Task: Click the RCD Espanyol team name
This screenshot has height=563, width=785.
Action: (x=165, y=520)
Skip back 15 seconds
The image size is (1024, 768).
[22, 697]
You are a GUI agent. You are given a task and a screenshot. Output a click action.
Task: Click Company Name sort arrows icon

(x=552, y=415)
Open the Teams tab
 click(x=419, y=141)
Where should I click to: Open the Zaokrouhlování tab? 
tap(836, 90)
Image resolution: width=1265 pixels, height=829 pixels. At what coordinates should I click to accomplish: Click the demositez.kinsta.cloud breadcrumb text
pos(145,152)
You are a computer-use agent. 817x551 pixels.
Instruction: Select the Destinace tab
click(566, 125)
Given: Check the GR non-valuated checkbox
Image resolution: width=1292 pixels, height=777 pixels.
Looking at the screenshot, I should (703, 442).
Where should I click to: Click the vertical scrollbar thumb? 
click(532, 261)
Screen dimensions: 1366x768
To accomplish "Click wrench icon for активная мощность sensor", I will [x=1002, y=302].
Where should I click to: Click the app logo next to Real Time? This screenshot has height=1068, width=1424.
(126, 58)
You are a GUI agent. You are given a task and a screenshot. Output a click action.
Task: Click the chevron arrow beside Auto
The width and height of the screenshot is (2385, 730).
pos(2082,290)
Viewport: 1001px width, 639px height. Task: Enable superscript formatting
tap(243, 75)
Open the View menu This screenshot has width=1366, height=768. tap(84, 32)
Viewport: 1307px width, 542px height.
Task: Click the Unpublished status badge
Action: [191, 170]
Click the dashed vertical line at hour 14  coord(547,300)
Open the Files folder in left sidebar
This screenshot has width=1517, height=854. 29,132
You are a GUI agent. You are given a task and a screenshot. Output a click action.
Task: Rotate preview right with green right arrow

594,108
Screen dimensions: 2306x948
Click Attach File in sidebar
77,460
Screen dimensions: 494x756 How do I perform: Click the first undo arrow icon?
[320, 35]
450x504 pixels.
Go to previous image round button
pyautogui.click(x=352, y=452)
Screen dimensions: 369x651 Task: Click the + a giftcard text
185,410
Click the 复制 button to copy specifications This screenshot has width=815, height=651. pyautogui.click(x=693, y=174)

Description of the task: Send back all of the material exactly as given.

Reply:
Task: Click the RCD Espanyol team name
This screenshot has height=563, width=785.
Action: (x=165, y=520)
Skip back 15 seconds
The image size is (1024, 768).
[22, 697]
You are a GUI agent. You are given a task and a screenshot. Output a click action.
Task: Click Company Name sort arrows icon

(x=552, y=415)
Open the Teams tab
 click(x=419, y=141)
Where should I click to: Open the Zaokrouhlování tab? 
tap(836, 90)
Image resolution: width=1265 pixels, height=829 pixels. At what coordinates should I click to accomplish: Click the demositez.kinsta.cloud breadcrumb text
pos(145,152)
You are a computer-use agent. 817x551 pixels.
Instruction: Select the Destinace tab
click(566, 125)
Given: Check the GR non-valuated checkbox
Image resolution: width=1292 pixels, height=777 pixels.
Looking at the screenshot, I should (703, 442).
Where should I click to: Click the vertical scrollbar thumb? 
click(532, 261)
Screen dimensions: 1366x768
To accomplish "Click wrench icon for активная мощность sensor", I will [x=1002, y=302].
Where should I click to: Click the app logo next to Real Time? This screenshot has height=1068, width=1424.
(126, 58)
You are a GUI agent. You are given a task and a screenshot. Output a click action.
Task: Click the chevron arrow beside Auto
The width and height of the screenshot is (2385, 730).
pos(2082,290)
Viewport: 1001px width, 639px height. Task: Enable superscript formatting
tap(243, 75)
Open the View menu This screenshot has width=1366, height=768. tap(84, 32)
Viewport: 1307px width, 542px height.
Task: Click the Unpublished status badge
Action: [191, 170]
Click the dashed vertical line at hour 14  coord(547,300)
Open the Files folder in left sidebar
This screenshot has width=1517, height=854. 29,132
You are a GUI agent. You are given a task and a screenshot. Output a click action.
Task: Rotate preview right with green right arrow

594,108
Screen dimensions: 2306x948
Click Attach File in sidebar
77,460
Screen dimensions: 494x756 How do I perform: Click the first undo arrow icon?
[320, 35]
450x504 pixels.
Go to previous image round button
pyautogui.click(x=352, y=452)
Screen dimensions: 369x651 Task: Click the + a giftcard text
185,410
Click the 复制 button to copy specifications This screenshot has width=815, height=651. pyautogui.click(x=693, y=174)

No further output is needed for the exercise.